■ Task goal: Whenever a line in this data holds the word "envelope", report that line in full.

Dataset entries:

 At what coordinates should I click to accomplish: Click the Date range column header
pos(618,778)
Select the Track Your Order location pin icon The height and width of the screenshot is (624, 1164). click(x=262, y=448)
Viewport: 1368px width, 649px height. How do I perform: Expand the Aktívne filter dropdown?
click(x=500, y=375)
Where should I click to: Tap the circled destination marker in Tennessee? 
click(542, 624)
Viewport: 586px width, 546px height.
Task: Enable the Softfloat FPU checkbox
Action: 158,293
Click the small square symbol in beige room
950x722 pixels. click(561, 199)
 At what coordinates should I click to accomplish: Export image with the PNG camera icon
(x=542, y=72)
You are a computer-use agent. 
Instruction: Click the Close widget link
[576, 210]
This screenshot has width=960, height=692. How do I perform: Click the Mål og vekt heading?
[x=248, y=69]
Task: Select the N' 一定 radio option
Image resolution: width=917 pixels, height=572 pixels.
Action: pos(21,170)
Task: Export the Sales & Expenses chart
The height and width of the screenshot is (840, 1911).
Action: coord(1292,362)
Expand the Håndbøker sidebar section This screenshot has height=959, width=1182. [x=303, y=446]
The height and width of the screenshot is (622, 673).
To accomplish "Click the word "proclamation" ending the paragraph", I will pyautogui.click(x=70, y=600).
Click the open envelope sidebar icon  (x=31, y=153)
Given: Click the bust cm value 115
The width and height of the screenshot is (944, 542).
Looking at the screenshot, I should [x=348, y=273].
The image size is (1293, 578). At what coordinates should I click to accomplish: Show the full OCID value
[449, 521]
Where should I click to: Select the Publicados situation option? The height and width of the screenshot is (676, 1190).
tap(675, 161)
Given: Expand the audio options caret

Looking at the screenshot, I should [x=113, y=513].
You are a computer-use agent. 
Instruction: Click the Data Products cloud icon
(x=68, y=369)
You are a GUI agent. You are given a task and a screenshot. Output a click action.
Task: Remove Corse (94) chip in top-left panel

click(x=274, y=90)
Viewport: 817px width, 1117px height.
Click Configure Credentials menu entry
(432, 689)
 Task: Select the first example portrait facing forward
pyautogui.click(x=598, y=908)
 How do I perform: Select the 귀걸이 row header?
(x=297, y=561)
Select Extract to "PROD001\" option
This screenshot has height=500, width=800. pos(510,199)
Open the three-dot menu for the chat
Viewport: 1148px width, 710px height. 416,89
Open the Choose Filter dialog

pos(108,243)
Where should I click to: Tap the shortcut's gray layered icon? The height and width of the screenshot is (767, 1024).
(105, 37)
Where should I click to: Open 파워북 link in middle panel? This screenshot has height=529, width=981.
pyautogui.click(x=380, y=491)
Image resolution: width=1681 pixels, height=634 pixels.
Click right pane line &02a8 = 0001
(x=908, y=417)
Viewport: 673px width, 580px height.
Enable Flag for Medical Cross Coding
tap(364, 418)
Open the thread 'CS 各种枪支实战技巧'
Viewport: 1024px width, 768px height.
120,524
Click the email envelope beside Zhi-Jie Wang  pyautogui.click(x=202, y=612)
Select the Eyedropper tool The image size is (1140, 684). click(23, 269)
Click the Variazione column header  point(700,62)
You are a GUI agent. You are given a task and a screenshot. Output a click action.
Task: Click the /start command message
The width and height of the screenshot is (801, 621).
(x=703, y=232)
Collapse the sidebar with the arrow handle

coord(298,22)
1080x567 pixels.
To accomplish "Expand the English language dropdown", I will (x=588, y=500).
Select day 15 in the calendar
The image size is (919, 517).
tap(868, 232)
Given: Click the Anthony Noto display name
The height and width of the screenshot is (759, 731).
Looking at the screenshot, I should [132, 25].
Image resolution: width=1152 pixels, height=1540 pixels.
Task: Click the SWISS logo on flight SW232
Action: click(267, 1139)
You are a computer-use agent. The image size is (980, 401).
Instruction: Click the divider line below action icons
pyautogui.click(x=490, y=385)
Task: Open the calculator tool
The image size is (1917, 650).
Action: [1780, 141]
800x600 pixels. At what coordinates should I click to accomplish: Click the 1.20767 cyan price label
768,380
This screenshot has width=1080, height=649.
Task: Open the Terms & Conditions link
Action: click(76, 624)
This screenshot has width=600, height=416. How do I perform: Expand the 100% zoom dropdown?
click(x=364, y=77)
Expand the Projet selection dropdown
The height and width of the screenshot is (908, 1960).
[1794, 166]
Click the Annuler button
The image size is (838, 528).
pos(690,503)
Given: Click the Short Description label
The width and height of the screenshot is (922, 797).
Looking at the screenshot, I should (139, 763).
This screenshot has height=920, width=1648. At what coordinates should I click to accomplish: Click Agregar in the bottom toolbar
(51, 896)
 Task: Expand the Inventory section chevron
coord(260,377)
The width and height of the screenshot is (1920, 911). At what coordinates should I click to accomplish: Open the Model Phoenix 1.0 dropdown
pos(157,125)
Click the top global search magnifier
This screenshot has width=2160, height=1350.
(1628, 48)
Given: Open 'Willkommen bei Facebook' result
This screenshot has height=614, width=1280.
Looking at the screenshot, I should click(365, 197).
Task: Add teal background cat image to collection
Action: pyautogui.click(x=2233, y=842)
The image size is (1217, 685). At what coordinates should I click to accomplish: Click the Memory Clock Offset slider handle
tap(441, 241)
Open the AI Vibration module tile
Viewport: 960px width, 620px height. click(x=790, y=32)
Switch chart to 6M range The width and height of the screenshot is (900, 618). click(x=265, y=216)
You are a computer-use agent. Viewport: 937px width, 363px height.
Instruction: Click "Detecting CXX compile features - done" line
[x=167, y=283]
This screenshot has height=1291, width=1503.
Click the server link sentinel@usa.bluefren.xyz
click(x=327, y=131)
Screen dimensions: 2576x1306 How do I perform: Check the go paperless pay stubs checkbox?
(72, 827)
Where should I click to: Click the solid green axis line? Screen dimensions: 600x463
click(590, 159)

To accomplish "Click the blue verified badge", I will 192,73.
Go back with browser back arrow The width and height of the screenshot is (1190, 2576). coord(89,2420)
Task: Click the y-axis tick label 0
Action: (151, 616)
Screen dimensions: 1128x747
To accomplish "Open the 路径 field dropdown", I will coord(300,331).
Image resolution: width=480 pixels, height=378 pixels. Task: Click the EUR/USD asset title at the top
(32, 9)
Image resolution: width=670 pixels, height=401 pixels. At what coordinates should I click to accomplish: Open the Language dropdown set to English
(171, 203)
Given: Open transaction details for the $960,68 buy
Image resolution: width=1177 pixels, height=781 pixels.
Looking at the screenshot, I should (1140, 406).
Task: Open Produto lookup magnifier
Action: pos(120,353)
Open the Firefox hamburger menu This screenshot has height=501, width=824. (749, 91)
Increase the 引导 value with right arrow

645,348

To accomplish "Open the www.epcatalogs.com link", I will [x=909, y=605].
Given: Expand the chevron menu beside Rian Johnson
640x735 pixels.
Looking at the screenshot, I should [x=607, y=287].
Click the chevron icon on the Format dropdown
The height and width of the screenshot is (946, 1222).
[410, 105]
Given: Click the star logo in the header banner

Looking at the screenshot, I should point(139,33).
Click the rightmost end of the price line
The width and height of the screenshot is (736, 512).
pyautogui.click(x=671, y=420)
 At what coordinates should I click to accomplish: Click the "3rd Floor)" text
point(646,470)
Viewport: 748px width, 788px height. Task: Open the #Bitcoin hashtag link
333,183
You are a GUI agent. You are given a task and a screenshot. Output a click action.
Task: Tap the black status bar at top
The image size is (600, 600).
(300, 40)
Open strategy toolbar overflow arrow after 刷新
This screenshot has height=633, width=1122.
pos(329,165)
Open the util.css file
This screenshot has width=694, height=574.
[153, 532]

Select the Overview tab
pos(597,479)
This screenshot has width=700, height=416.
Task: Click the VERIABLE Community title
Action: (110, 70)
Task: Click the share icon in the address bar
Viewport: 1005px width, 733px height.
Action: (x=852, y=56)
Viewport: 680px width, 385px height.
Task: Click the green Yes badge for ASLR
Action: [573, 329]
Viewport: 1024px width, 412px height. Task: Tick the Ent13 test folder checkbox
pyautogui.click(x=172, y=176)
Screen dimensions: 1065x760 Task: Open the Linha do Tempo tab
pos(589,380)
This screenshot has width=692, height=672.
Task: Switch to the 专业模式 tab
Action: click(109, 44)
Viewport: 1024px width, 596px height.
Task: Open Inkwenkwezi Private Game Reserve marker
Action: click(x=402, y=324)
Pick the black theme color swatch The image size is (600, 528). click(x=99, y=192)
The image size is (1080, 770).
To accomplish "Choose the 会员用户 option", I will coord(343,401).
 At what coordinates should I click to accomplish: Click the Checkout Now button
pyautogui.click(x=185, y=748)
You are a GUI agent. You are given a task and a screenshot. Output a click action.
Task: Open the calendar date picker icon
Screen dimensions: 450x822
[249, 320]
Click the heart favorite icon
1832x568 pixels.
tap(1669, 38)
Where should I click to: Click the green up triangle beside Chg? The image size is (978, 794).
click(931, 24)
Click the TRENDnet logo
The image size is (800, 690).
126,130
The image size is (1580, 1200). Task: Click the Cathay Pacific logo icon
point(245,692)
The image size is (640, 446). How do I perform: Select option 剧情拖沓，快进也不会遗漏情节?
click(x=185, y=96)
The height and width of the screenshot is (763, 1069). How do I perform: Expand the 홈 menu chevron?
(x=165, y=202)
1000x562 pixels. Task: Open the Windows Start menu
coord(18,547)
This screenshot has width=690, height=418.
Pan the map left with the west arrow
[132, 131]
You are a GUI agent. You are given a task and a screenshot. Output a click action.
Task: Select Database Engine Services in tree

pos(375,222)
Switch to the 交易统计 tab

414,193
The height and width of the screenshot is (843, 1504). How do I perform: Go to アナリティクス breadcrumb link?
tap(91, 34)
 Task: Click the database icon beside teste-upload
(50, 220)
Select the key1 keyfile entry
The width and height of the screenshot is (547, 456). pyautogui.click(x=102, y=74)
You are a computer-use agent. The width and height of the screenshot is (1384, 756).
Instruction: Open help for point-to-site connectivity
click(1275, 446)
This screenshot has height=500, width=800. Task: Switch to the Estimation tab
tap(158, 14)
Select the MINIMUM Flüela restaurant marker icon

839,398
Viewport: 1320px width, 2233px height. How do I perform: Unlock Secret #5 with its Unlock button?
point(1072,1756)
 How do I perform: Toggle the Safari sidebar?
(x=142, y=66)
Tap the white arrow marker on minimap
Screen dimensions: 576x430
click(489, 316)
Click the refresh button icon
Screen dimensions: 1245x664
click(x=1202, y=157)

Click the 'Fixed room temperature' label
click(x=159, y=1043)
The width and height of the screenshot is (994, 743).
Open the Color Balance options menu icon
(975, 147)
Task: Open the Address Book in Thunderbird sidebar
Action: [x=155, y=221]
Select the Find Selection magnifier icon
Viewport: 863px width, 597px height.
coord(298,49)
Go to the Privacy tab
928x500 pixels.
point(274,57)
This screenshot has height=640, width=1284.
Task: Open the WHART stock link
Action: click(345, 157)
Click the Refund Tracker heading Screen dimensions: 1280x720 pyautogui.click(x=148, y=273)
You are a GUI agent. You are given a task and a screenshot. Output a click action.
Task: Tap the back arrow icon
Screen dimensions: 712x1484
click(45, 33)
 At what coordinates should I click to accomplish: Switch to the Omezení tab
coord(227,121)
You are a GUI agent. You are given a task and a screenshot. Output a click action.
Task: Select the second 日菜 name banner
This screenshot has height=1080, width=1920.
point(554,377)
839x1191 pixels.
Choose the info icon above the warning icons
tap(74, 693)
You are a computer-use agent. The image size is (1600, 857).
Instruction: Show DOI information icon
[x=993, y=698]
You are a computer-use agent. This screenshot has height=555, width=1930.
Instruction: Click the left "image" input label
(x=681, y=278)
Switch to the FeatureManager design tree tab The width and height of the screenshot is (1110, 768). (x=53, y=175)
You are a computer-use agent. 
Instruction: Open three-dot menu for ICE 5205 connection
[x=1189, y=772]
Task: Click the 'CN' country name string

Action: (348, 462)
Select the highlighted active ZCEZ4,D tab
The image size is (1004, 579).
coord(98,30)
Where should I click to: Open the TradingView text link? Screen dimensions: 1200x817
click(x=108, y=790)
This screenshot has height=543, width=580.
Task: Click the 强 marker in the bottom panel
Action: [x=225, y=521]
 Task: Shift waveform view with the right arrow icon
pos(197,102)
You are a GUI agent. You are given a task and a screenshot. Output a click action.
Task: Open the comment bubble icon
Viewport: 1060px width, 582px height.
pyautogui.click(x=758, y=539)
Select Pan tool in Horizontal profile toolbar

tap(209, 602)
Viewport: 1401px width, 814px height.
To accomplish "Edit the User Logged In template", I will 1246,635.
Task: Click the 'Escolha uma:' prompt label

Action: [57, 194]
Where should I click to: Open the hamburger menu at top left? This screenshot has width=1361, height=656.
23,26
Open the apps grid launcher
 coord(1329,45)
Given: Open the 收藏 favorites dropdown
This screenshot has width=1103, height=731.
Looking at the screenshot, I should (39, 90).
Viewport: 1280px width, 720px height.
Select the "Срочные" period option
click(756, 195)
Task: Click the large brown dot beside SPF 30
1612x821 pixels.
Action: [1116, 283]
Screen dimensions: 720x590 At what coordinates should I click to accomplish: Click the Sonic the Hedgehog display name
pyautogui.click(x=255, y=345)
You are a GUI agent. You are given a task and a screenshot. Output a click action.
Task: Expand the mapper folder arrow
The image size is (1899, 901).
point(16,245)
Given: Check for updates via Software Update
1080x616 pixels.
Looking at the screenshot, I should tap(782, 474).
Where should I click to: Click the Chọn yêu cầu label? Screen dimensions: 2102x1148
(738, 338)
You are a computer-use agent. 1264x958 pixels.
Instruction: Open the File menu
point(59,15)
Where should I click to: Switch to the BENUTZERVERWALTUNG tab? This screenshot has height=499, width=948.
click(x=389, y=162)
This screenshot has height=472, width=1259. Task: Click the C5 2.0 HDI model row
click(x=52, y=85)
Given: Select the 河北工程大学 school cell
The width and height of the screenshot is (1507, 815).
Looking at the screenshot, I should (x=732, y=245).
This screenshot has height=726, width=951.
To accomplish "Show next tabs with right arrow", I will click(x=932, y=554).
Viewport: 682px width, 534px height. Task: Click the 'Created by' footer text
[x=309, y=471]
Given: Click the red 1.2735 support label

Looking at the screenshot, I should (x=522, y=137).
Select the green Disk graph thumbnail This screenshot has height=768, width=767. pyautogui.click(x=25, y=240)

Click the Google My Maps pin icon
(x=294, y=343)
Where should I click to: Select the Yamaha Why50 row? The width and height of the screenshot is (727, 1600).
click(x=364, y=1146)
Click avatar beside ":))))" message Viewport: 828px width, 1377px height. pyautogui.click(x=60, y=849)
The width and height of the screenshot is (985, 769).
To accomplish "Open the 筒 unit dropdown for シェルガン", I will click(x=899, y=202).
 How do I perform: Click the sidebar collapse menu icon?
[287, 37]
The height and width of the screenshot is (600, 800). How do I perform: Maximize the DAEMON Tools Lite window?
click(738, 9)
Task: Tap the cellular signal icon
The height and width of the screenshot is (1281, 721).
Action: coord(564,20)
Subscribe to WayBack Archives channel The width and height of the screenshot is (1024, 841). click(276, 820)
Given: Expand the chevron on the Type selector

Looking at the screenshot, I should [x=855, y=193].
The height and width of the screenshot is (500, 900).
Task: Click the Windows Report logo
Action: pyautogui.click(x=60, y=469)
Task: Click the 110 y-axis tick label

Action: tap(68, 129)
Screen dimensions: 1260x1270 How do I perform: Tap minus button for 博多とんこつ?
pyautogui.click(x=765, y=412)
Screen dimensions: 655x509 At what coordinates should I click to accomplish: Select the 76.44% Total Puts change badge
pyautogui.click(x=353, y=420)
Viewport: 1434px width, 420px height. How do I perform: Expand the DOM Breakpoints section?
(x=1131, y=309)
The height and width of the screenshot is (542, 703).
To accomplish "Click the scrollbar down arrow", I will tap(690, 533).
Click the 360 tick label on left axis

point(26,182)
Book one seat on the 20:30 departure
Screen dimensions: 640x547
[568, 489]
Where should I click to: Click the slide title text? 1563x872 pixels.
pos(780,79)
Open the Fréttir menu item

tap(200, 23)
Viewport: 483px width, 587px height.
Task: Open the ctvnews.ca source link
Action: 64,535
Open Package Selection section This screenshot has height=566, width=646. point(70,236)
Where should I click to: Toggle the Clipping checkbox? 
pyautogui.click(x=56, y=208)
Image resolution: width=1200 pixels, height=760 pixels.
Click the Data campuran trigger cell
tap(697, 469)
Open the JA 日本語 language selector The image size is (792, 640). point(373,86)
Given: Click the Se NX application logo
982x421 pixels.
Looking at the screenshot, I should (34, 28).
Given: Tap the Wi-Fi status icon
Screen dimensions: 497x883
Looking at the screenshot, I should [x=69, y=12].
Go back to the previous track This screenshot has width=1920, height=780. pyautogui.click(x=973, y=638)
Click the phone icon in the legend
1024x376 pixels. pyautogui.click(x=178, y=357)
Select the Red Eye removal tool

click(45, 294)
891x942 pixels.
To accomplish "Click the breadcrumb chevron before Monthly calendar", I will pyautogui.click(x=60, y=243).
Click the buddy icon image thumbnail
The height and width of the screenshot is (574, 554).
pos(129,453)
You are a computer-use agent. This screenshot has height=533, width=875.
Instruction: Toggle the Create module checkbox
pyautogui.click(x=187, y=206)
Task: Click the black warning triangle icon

■ Exercise answer:
Click the open envelope sidebar icon  (x=31, y=153)
Click the email envelope beside Zhi-Jie Wang  pyautogui.click(x=202, y=612)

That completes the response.